:: Task material ::
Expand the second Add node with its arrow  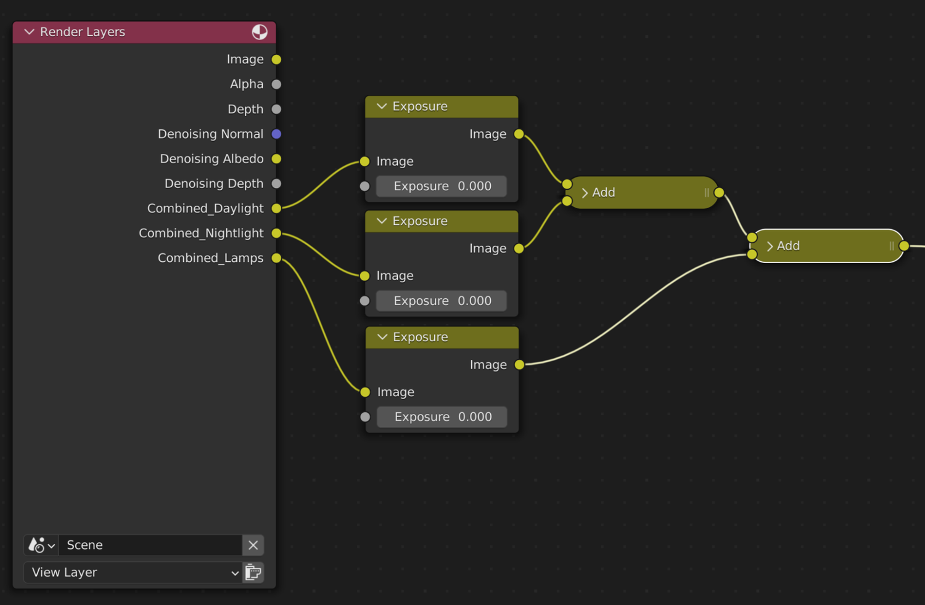[x=769, y=245]
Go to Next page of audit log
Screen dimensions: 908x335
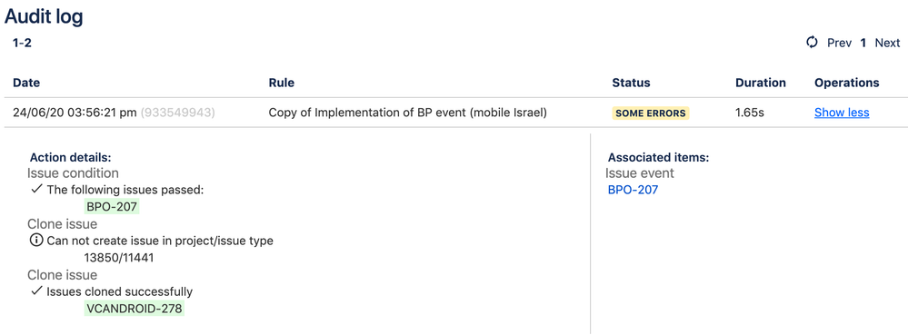[x=887, y=43]
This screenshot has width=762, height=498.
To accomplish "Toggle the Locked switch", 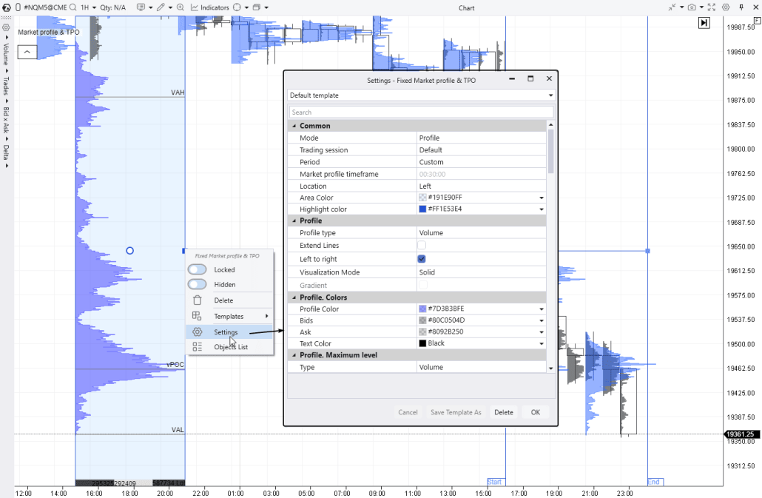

:: What you have to do ::
Your answer must be the exact lines from the one containing "This screenshot has width=762, height=498." through the last line of the records above, with both included and no pictures.

:: Task response ::
This screenshot has width=762, height=498.
To accomplish "Toggle the Locked switch", 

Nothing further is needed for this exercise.